___ Given records
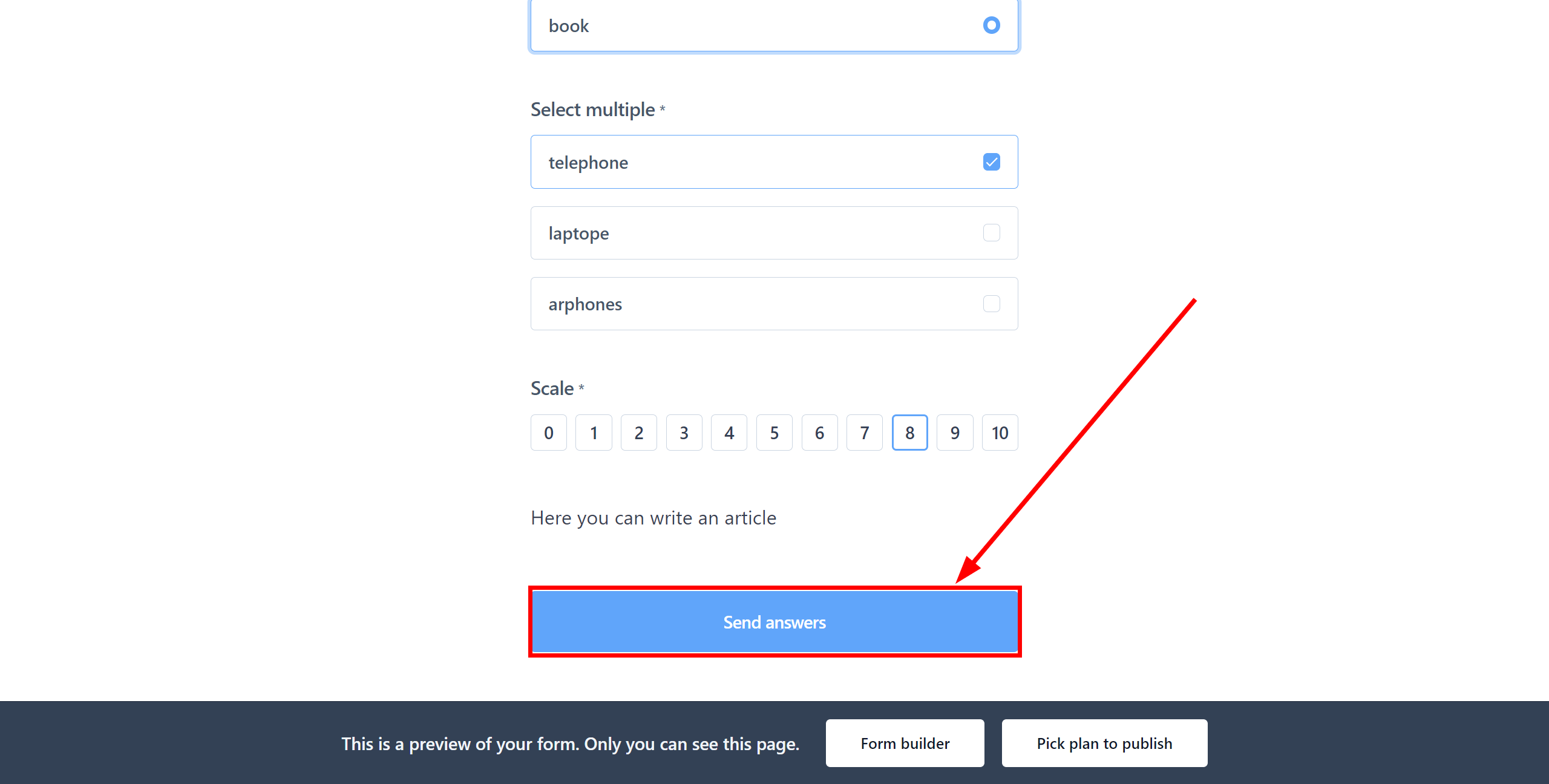The height and width of the screenshot is (784, 1549).
Task: Select scale value 7
Action: 863,432
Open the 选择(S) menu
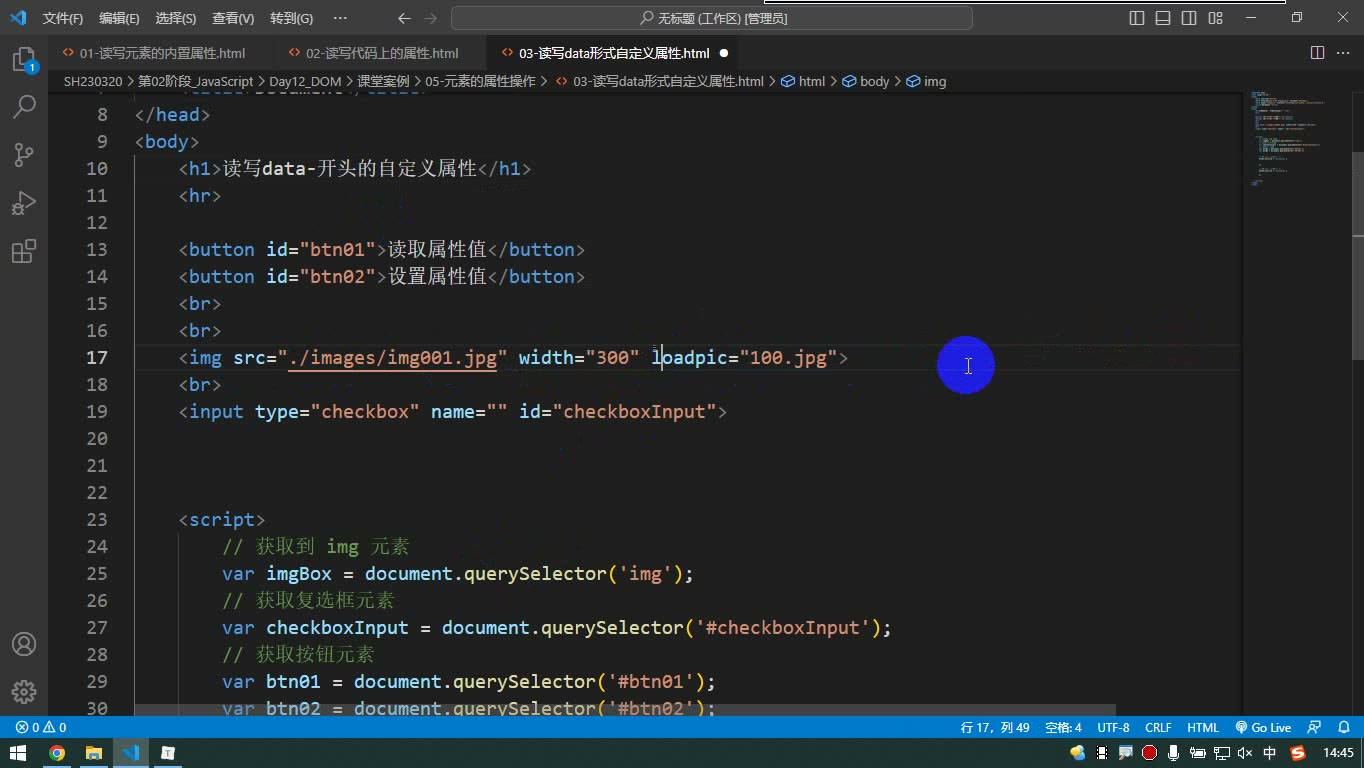Screen dimensions: 1364x768 pyautogui.click(x=176, y=18)
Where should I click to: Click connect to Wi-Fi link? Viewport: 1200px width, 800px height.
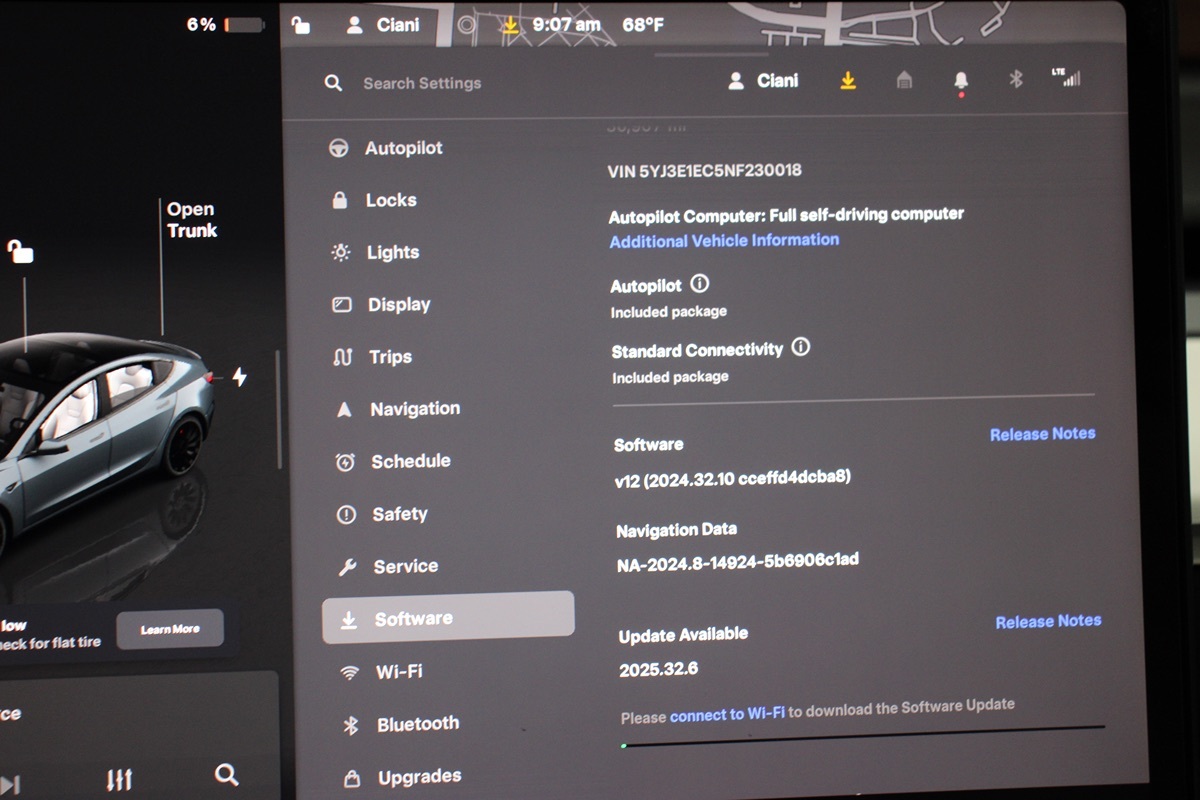(x=727, y=715)
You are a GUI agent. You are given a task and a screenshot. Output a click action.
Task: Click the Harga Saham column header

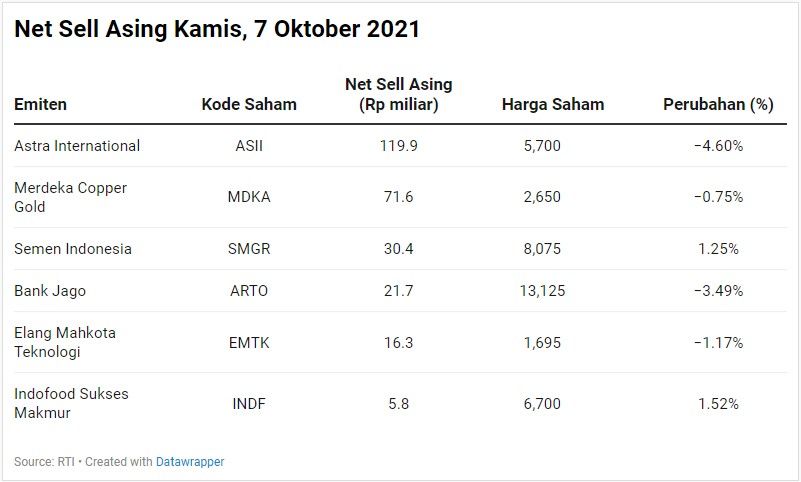pos(553,104)
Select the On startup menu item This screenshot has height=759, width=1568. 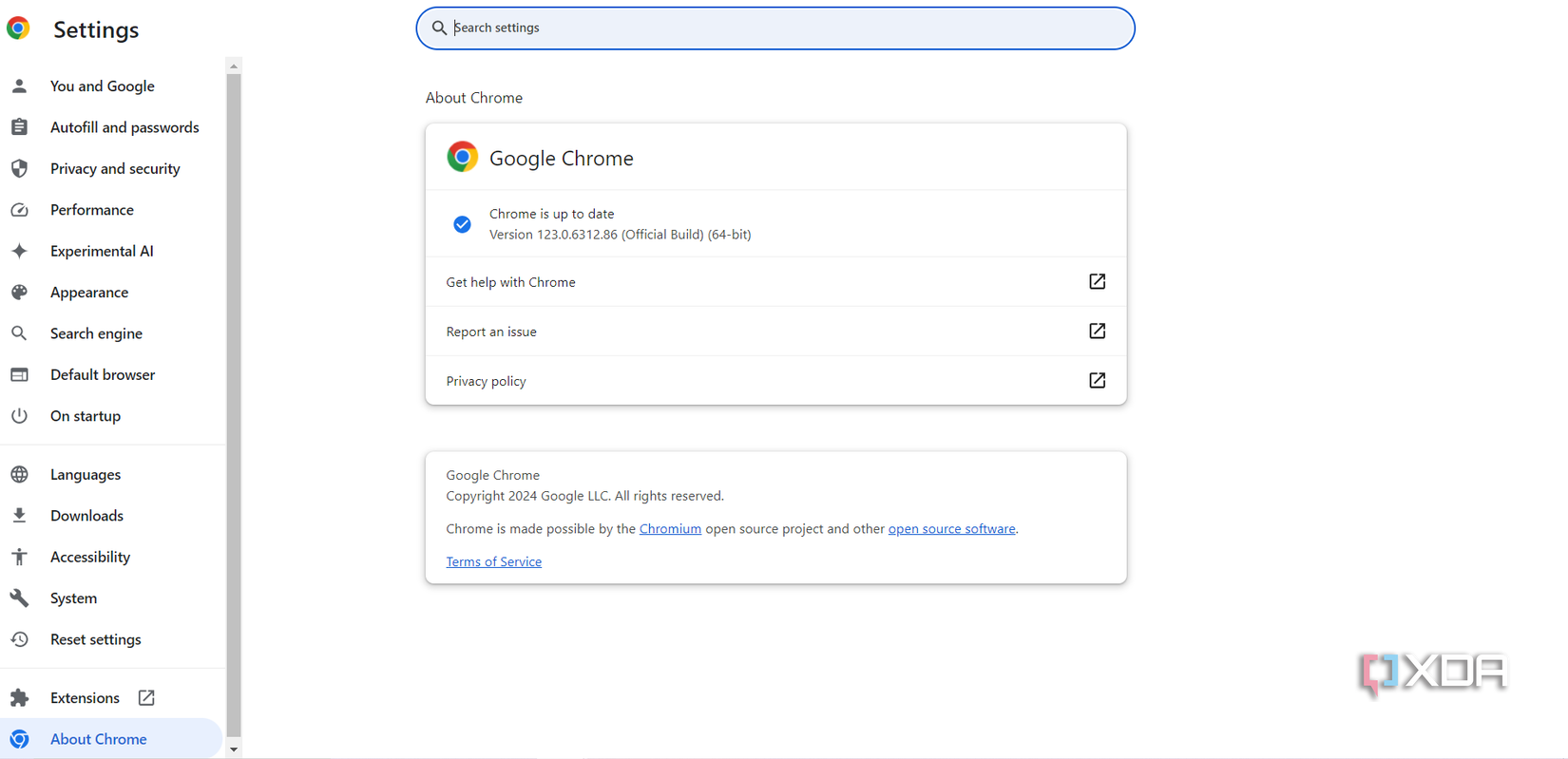(x=86, y=416)
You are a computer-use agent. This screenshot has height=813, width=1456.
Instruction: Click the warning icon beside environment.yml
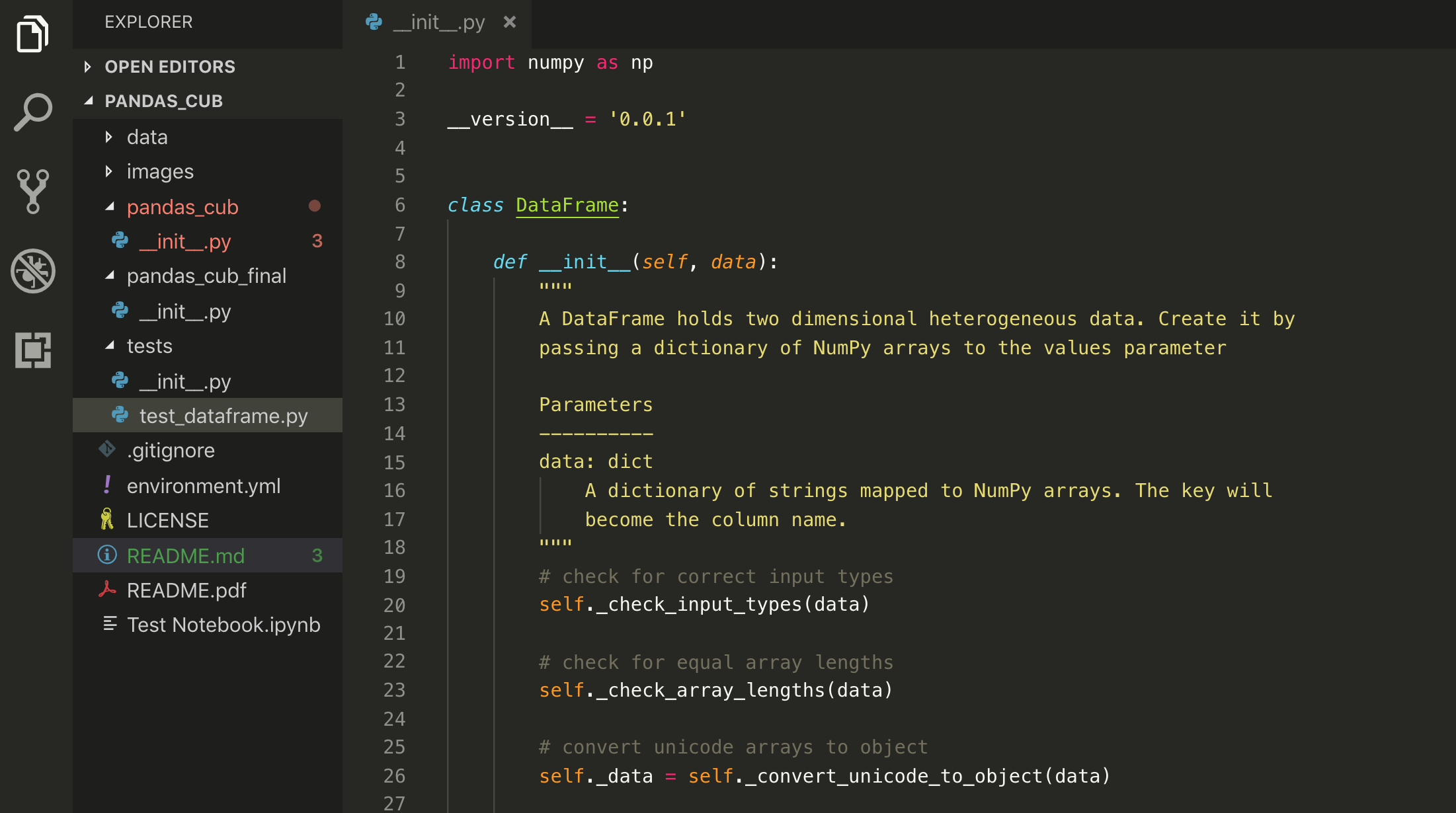pyautogui.click(x=106, y=485)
______
Exercise prompt:
Collect every line of the records above that contains the word "agent", treating uppercase and lowercase as distinct.

Written reply:
You are a GUI agent. You are given a task and a screenshot. Output a click action.
You are a computer-use agent. This screenshot has height=813, width=1456.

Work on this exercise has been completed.